Je te jure, Viviane, qu’il n’est pas dans le monde un lieu mieux fait que celui-ci pour être témoin de notre réconciliation, soit que tu veuilles seulement y célébrer nos noces, soit, comme je le préférerais, que tu aies dessein d’y fixer notre séjour éternel. La raison, l’imagination, tout confirme ce que je te dis : un air pur, une nourriture salubre, des orangers en pleine terre, mais point de simoun ni de sirocco ; jamais un orage ; à nos pieds une Véga où retentissent les romances des Zégris ; plus bas le Xéril ; plus bas encore le Darro ; en face de nous, les cimes blanches et arrondies des Alpuxaras, rayées de bleu, de violet, d’orangé et de pourpre.

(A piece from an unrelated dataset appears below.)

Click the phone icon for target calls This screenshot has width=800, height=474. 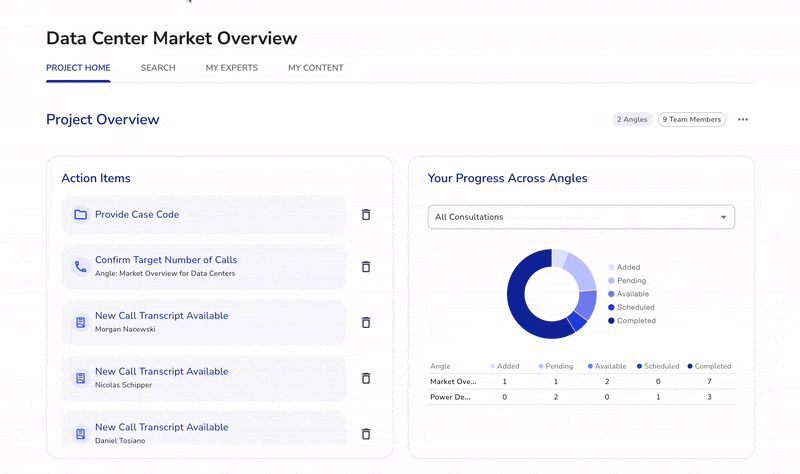click(81, 267)
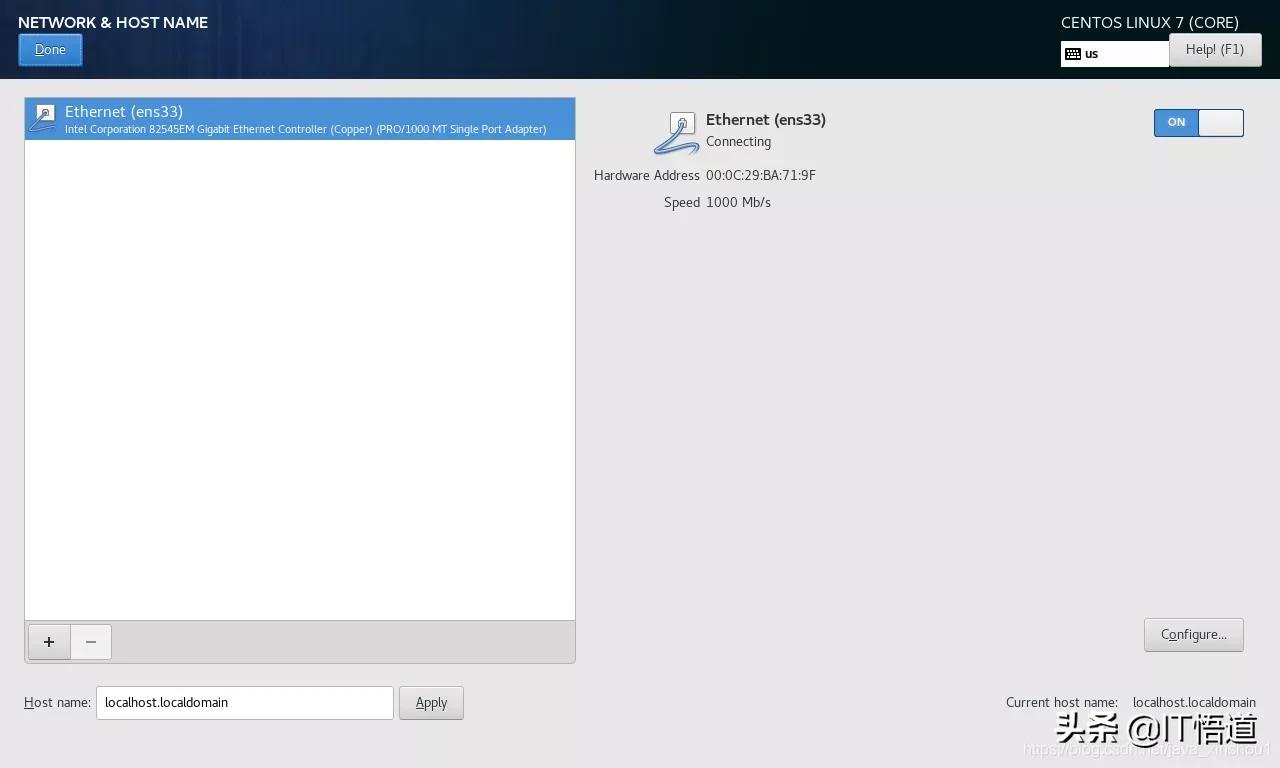This screenshot has height=768, width=1280.
Task: Select the Ethernet (ens33) network interface entry
Action: coord(300,118)

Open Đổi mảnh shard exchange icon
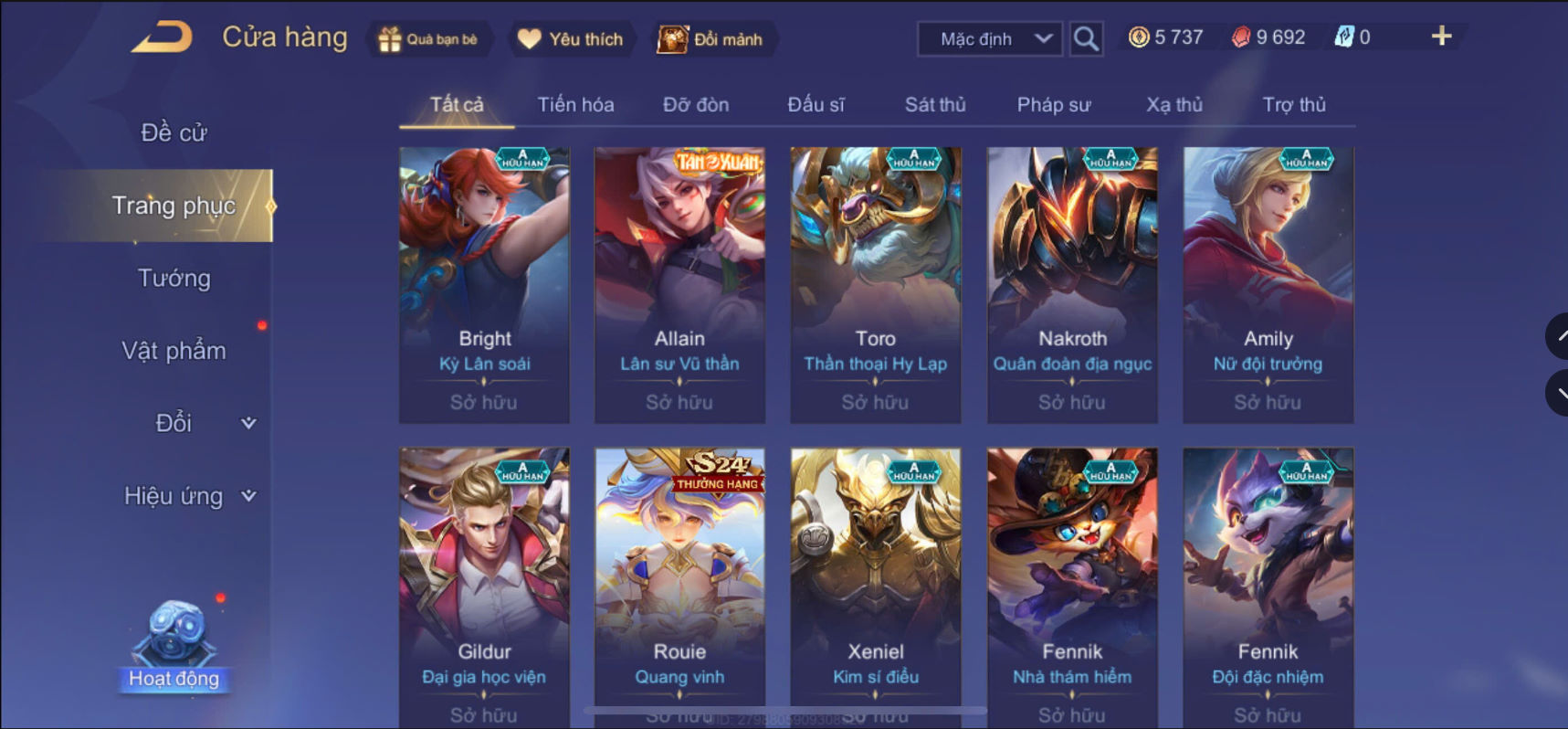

D’ailleurs un peuple toujours en fête, pourvu que je lui répète ton nom ; des femmes aux longues paupières, qui, à travers de grands cils noirs, dardent des regards acérés comme la flèche emplumée que la corde a lancée. Tu ne pourrais en souhaiter de plus belles pour ton cortége. Que te dirai-je enfin ? l’Arabie Heureuse, étincelante à l’ombre du bouclier d’Arthus.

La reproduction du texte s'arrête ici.